Il twitte le 1er décembre
"Livrer les doses à un pays est facile, mais les faire arriver dans des pays où elles peuvent être immédiatement utilisées est plus dur et demande une collaboration active entre toutes les parties prenantes des pays aux fabricants en passant par les transporteurs et les pays hôtes".
Il faut non seulement obtenir des vaccins, mais également verifier leur qualité. Une très grande majorité des vaccins arrivent sans les seringues, les aiguilles ou les diluants nécessaires pour pouvoir les injecter. Pire encore, les doses données sont parfois trop proches de leur date de péremption pour être vraiment utilisables.
L’Alliance du vaccin demande donc que toutes les livraisons à partir du 1er janvier soient parfaitement utilisables.
Des vaccins insuffisants dans les pays pauvres
Les chiffres de l'OMS traduisent une fracture Nord-Sud profonde.
Le ratio de doses dans les pays à faible revenu (selon la classification établie par la
Banque mondiale) est de 8 pour 100 habitants.
À titre de comparaison, la moyenne mondiale s’élève à 101 doses pour 100 habitants.
Elle est de 147 doses pour 100 habitants pour les pays à hauts revenus.
Sur le continent africain la moyenne est de 12 doses par 100 habitants au 3 décembre (chiffres de l’OMS), et seulement 5,18% de la population est vaccinée.
(RE)lire : Covid-19 : où en est la vaccination en Afrique ?
Les pays à revenu élevé sont en tête des quelques 80 pays qui ont commencé à administrer des doses de rappels.

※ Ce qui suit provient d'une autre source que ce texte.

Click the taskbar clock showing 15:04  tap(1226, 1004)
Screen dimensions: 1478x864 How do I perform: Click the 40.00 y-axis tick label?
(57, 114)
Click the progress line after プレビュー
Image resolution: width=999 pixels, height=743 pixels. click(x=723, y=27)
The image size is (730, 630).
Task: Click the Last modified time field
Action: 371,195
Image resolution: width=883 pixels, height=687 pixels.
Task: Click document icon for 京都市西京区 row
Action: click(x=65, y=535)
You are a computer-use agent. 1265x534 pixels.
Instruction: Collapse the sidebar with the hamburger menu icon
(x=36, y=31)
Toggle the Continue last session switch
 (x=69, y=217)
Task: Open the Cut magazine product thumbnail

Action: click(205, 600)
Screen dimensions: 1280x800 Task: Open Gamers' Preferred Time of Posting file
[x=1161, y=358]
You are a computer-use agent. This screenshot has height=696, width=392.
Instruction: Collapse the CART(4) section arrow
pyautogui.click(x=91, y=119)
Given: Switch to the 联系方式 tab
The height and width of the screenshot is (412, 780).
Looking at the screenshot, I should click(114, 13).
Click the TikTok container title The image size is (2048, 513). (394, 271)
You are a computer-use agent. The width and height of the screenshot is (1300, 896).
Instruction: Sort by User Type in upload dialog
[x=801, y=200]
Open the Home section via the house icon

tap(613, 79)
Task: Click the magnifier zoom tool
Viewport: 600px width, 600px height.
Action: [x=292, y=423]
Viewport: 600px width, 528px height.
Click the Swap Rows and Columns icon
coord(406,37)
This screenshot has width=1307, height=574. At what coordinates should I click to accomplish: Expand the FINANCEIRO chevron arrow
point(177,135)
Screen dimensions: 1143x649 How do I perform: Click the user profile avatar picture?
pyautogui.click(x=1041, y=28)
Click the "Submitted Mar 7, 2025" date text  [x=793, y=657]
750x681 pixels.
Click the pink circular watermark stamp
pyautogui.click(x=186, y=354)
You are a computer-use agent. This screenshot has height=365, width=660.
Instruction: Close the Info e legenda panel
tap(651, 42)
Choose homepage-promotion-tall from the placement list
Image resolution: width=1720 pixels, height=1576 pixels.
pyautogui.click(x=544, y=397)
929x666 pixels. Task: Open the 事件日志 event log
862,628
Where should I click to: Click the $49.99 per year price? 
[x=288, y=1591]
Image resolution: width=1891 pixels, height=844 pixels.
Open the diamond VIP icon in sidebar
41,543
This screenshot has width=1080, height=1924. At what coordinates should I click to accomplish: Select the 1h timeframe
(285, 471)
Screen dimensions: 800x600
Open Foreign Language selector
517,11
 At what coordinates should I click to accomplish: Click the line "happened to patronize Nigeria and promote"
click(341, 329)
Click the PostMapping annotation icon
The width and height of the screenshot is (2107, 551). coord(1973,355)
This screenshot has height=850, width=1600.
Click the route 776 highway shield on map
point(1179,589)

Parmi eux figurent la quasi-totalité des pays d’Europe, d’Amérique du Nord et du Golfe.
L’arrivée de nouveaux variants
Dans ce cas comment faire en sorte que tous puissent bénéficier du vaccin ? Il y a urgence car le variant Omicron, détecté par des laboratoires sud-africains le 25 novembre, est déjà dans 50 pays à la date d'aujourd'hui.
(RE)voir : Variant Omicron : l’Afrique du Sud s’estime "discriminée"
Quelle que soit l’origine du variant, il
"se répandra d'autant moins vite que la population autour est immunisée", souligne à l'Agence France presse le 29 novembre Arnaud Fontanet, membre du conseil scientifique et épidémiologiste à l'Institut Pasteur (France).
"Si vous êtes inquiets du risque (lié) à Omicron, faites vous vacciner si vous ne l'êtes pas déjà (...) Les interdictions de voyager ne changeront rien. Les vaccins et l'équité mondiale pour la santé, si", twitte le 27 novembre la virologue américaine Angela Rasmussen.
Selon un récent rapport de la Banque mondiale, ce sont en fait 50 milliards de dollars qu'il faudrait mettre sur la table, mais pour
"un rendement à moyen terme de 9.000 milliards de dollars", souligne Arnaud Fontanet. Un investissement rentable car
"l'émergence de nouveaux variants peut, elle, déstabiliser nos sociétés et nos économies", insiste-t-il.